| Problem details |
Copy out every one of the following lines exactly as they appear.

| Data for this task |
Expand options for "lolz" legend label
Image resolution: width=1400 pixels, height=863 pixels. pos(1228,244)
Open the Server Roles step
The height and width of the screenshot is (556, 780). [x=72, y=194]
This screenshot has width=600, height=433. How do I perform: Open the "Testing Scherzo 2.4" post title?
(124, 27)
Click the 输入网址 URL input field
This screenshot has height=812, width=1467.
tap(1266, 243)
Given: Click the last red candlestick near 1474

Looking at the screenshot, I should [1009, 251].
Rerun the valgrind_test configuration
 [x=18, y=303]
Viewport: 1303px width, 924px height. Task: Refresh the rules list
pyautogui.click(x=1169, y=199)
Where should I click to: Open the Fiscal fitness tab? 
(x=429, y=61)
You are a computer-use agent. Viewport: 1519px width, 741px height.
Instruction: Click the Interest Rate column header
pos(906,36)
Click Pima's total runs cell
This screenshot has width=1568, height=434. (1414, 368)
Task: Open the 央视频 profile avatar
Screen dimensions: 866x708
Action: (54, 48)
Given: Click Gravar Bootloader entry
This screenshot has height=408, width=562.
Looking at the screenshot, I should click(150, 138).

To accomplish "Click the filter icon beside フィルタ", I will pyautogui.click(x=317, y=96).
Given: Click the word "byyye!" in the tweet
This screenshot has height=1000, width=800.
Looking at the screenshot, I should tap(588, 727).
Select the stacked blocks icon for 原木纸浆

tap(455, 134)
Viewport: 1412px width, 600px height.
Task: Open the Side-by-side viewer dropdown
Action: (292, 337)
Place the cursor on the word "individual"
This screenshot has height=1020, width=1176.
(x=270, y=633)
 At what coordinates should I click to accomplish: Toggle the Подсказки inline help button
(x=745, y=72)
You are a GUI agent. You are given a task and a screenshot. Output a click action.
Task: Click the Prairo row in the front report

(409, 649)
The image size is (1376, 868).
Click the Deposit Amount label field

| Result for this exercise |
Expand options for "lolz" legend label
Image resolution: width=1400 pixels, height=863 pixels. pos(1228,244)
Open the Server Roles step
The height and width of the screenshot is (556, 780). [x=72, y=194]
This screenshot has width=600, height=433. How do I perform: Open the "Testing Scherzo 2.4" post title?
(124, 27)
Click the 输入网址 URL input field
This screenshot has height=812, width=1467.
tap(1266, 243)
Given: Click the last red candlestick near 1474

Looking at the screenshot, I should [1009, 251].
Rerun the valgrind_test configuration
 [x=18, y=303]
Viewport: 1303px width, 924px height. Task: Refresh the rules list
pyautogui.click(x=1169, y=199)
Where should I click to: Open the Fiscal fitness tab? 
(x=429, y=61)
You are a computer-use agent. Viewport: 1519px width, 741px height.
Instruction: Click the Interest Rate column header
pos(906,36)
Click Pima's total runs cell
This screenshot has width=1568, height=434. (1414, 368)
Task: Open the 央视频 profile avatar
Screen dimensions: 866x708
Action: (54, 48)
Given: Click Gravar Bootloader entry
This screenshot has height=408, width=562.
Looking at the screenshot, I should click(150, 138).

To accomplish "Click the filter icon beside フィルタ", I will pyautogui.click(x=317, y=96).
Given: Click the word "byyye!" in the tweet
This screenshot has height=1000, width=800.
Looking at the screenshot, I should tap(588, 727).
Select the stacked blocks icon for 原木纸浆

tap(455, 134)
Viewport: 1412px width, 600px height.
Task: Open the Side-by-side viewer dropdown
Action: (292, 337)
Place the cursor on the word "individual"
This screenshot has height=1020, width=1176.
(x=270, y=633)
 At what coordinates should I click to accomplish: Toggle the Подсказки inline help button
(x=745, y=72)
You are a GUI agent. You are given a task and a screenshot. Output a click action.
Task: Click the Prairo row in the front report

(409, 649)
The image size is (1376, 868).
Click the Deposit Amount label field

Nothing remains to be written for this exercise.